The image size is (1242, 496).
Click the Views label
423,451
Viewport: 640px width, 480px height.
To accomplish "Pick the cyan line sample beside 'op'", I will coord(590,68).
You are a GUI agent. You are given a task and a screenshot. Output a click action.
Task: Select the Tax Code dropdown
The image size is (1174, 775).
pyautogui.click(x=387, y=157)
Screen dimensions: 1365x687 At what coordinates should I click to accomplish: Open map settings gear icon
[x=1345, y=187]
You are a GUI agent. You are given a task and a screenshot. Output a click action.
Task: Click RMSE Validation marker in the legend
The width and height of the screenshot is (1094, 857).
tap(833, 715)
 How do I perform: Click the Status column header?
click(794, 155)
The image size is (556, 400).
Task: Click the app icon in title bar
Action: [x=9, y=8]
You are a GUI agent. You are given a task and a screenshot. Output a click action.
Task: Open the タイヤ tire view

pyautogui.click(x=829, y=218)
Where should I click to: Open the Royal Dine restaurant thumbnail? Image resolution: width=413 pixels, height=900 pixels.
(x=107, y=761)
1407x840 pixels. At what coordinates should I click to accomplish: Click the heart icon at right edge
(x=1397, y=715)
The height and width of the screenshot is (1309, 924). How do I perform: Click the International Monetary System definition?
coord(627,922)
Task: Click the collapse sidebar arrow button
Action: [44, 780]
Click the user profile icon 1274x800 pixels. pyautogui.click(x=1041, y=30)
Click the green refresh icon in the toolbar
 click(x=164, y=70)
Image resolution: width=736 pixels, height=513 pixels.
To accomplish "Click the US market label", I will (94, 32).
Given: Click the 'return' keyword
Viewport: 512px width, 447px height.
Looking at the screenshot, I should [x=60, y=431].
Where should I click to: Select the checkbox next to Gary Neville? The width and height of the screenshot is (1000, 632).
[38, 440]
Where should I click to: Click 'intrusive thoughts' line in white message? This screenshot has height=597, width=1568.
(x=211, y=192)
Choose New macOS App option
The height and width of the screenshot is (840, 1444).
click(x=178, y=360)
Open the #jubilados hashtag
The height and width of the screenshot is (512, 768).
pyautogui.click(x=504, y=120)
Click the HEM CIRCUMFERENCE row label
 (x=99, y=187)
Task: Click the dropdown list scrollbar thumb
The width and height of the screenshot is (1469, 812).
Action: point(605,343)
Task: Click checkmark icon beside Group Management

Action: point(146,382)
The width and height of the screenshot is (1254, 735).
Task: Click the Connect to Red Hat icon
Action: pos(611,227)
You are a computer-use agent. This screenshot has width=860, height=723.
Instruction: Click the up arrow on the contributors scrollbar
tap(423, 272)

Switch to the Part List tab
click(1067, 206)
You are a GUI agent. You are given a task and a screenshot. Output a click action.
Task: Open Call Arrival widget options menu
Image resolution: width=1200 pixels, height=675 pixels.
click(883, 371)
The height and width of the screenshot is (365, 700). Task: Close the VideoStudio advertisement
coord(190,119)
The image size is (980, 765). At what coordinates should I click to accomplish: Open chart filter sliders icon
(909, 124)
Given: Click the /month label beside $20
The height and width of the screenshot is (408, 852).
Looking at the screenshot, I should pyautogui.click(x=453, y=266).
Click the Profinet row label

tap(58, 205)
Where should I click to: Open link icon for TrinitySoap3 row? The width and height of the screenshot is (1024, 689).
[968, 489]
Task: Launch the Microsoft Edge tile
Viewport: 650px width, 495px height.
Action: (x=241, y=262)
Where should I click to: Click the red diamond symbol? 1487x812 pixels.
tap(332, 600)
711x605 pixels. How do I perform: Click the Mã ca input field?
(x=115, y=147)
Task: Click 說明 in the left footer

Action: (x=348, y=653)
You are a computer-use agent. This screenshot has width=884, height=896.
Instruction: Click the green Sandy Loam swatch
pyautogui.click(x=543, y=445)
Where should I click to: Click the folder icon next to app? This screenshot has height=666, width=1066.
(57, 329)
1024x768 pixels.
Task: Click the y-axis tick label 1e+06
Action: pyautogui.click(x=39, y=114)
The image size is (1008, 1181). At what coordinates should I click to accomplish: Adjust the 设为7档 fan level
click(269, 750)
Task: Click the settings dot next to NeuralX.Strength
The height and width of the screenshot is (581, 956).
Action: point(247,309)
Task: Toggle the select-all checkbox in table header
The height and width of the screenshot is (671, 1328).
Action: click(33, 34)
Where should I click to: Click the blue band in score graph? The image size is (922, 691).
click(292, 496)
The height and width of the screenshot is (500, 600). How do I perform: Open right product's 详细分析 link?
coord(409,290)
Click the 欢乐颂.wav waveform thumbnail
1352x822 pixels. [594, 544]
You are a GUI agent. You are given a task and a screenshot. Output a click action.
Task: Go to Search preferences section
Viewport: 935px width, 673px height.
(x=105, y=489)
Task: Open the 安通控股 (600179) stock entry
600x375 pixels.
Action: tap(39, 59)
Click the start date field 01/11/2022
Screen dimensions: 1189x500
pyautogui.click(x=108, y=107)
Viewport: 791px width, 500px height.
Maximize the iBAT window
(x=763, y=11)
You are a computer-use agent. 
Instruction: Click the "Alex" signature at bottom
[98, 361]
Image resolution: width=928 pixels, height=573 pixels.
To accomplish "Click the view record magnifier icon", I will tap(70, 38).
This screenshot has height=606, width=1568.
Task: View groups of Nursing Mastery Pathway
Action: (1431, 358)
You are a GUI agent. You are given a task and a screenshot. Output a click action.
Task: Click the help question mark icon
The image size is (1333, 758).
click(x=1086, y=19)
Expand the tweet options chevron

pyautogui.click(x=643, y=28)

....

- [PROBLEM TO WORK ON]: This exercise calls for the entries to be restated exactly.

- [OUTPUT]:
The image size is (1242, 496).
Click the Views label
423,451
Viewport: 640px width, 480px height.
To accomplish "Pick the cyan line sample beside 'op'", I will coord(590,68).
You are a GUI agent. You are given a task and a screenshot. Output a click action.
Task: Select the Tax Code dropdown
The image size is (1174, 775).
pyautogui.click(x=387, y=157)
Screen dimensions: 1365x687 At what coordinates should I click to accomplish: Open map settings gear icon
[x=1345, y=187]
You are a GUI agent. You are given a task and a screenshot. Output a click action.
Task: Click RMSE Validation marker in the legend
The width and height of the screenshot is (1094, 857).
tap(833, 715)
 How do I perform: Click the Status column header?
click(794, 155)
The image size is (556, 400).
Task: Click the app icon in title bar
Action: [x=9, y=8]
You are a GUI agent. You are given a task and a screenshot. Output a click action.
Task: Open the タイヤ tire view

pyautogui.click(x=829, y=218)
Where should I click to: Open the Royal Dine restaurant thumbnail? Image resolution: width=413 pixels, height=900 pixels.
(x=107, y=761)
1407x840 pixels. At what coordinates should I click to accomplish: Click the heart icon at right edge
(x=1397, y=715)
The height and width of the screenshot is (1309, 924). How do I perform: Click the International Monetary System definition?
coord(627,922)
Task: Click the collapse sidebar arrow button
Action: [44, 780]
Click the user profile icon 1274x800 pixels. pyautogui.click(x=1041, y=30)
Click the green refresh icon in the toolbar
 click(x=164, y=70)
Image resolution: width=736 pixels, height=513 pixels.
To accomplish "Click the US market label", I will (94, 32).
Given: Click the 'return' keyword
Viewport: 512px width, 447px height.
Looking at the screenshot, I should [x=60, y=431].
Where should I click to: Select the checkbox next to Gary Neville? The width and height of the screenshot is (1000, 632).
[38, 440]
Where should I click to: Click 'intrusive thoughts' line in white message? This screenshot has height=597, width=1568.
(x=211, y=192)
Choose New macOS App option
The height and width of the screenshot is (840, 1444).
click(x=178, y=360)
Open the #jubilados hashtag
The height and width of the screenshot is (512, 768).
pyautogui.click(x=504, y=120)
Click the HEM CIRCUMFERENCE row label
 (x=99, y=187)
Task: Click the dropdown list scrollbar thumb
The width and height of the screenshot is (1469, 812).
Action: point(605,343)
Task: Click checkmark icon beside Group Management

Action: point(146,382)
The width and height of the screenshot is (1254, 735).
Task: Click the Connect to Red Hat icon
Action: pos(611,227)
You are a computer-use agent. This screenshot has width=860, height=723.
Instruction: Click the up arrow on the contributors scrollbar
tap(423, 272)

Switch to the Part List tab
click(1067, 206)
You are a GUI agent. You are given a task and a screenshot. Output a click action.
Task: Open Call Arrival widget options menu
Image resolution: width=1200 pixels, height=675 pixels.
click(883, 371)
The height and width of the screenshot is (365, 700). Task: Close the VideoStudio advertisement
coord(190,119)
The image size is (980, 765). At what coordinates should I click to accomplish: Open chart filter sliders icon
(909, 124)
Given: Click the /month label beside $20
The height and width of the screenshot is (408, 852).
Looking at the screenshot, I should pyautogui.click(x=453, y=266).
Click the Profinet row label

tap(58, 205)
Where should I click to: Open link icon for TrinitySoap3 row? The width and height of the screenshot is (1024, 689).
[968, 489]
Task: Launch the Microsoft Edge tile
Viewport: 650px width, 495px height.
Action: (x=241, y=262)
Where should I click to: Click the red diamond symbol? 1487x812 pixels.
tap(332, 600)
711x605 pixels. How do I perform: Click the Mã ca input field?
(x=115, y=147)
Task: Click 說明 in the left footer

Action: (x=348, y=653)
You are a computer-use agent. This screenshot has width=884, height=896.
Instruction: Click the green Sandy Loam swatch
pyautogui.click(x=543, y=445)
Where should I click to: Click the folder icon next to app? This screenshot has height=666, width=1066.
(57, 329)
1024x768 pixels.
Task: Click the y-axis tick label 1e+06
Action: pyautogui.click(x=39, y=114)
The image size is (1008, 1181). At what coordinates should I click to accomplish: Adjust the 设为7档 fan level
click(269, 750)
Task: Click the settings dot next to NeuralX.Strength
The height and width of the screenshot is (581, 956).
Action: point(247,309)
Task: Toggle the select-all checkbox in table header
The height and width of the screenshot is (671, 1328).
Action: click(33, 34)
Where should I click to: Click the blue band in score graph? The image size is (922, 691).
click(292, 496)
The height and width of the screenshot is (500, 600). How do I perform: Open right product's 详细分析 link?
coord(409,290)
Click the 欢乐颂.wav waveform thumbnail
1352x822 pixels. [594, 544]
You are a GUI agent. You are given a task and a screenshot. Output a click action.
Task: Go to Search preferences section
Viewport: 935px width, 673px height.
(x=105, y=489)
Task: Open the 安通控股 (600179) stock entry
600x375 pixels.
Action: tap(39, 59)
Click the start date field 01/11/2022
Screen dimensions: 1189x500
pyautogui.click(x=108, y=107)
Viewport: 791px width, 500px height.
Maximize the iBAT window
(x=763, y=11)
You are a computer-use agent. 
Instruction: Click the "Alex" signature at bottom
[98, 361]
Image resolution: width=928 pixels, height=573 pixels.
To accomplish "Click the view record magnifier icon", I will tap(70, 38).
This screenshot has height=606, width=1568.
Task: View groups of Nursing Mastery Pathway
Action: (1431, 358)
You are a GUI agent. You are given a task and a screenshot. Output a click action.
Task: Click the help question mark icon
The image size is (1333, 758).
click(x=1086, y=19)
Expand the tweet options chevron

pyautogui.click(x=643, y=28)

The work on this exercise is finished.